Saved data entries:

##########

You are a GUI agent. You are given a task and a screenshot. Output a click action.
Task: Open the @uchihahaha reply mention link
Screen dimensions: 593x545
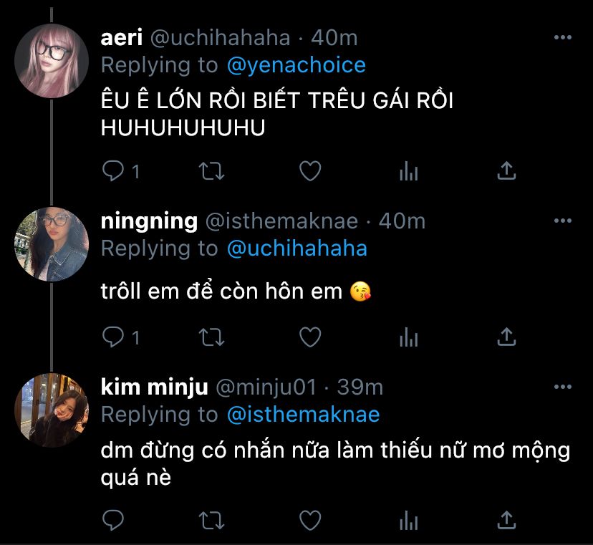297,249
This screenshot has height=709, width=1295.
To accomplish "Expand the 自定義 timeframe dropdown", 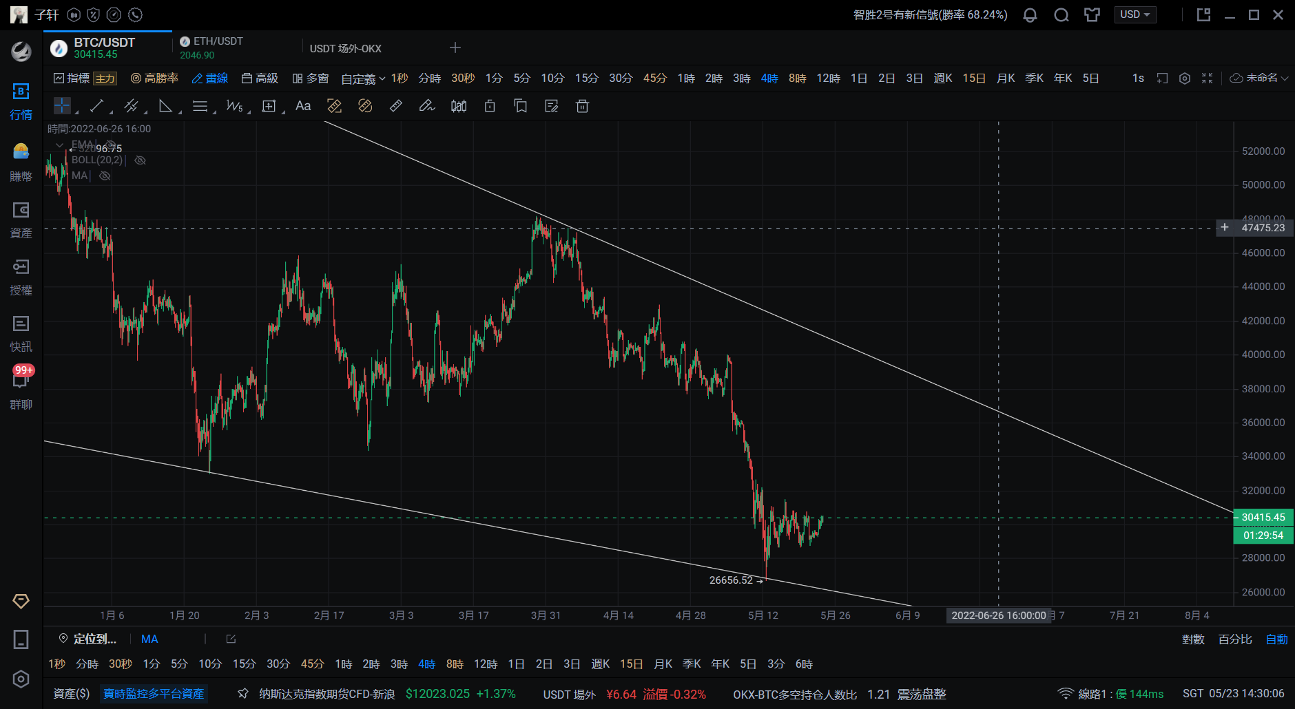I will 363,79.
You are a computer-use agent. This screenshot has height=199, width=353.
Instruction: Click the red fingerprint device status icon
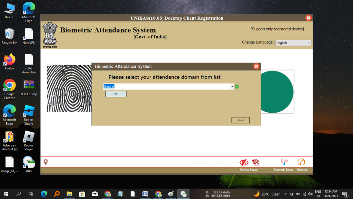click(255, 162)
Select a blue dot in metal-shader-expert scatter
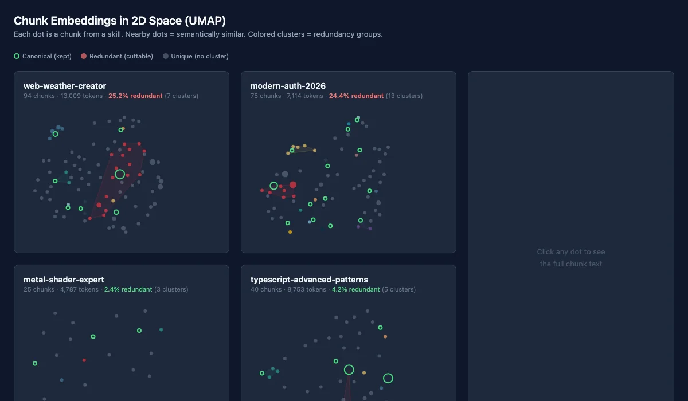 62,380
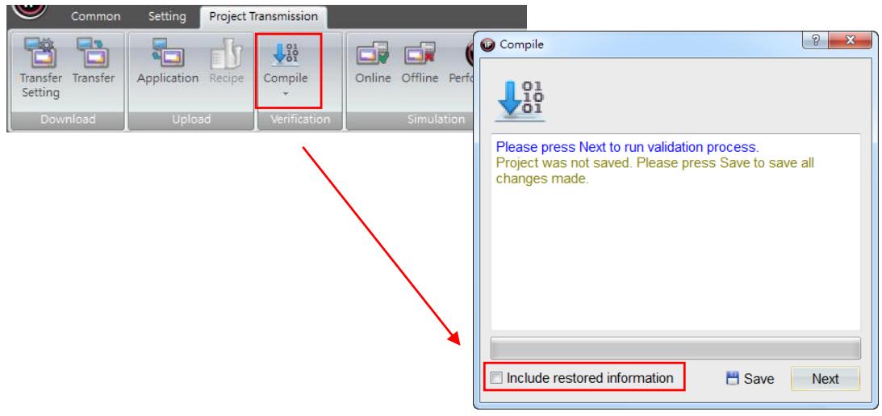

##########

- [What you should do]: Whenever "width" occurs in a line of the entries, copy that line.

- [Written response]:
This screenshot has height=709, width=1295.
You are a computer-use agent. This screenshot has height=199, width=353.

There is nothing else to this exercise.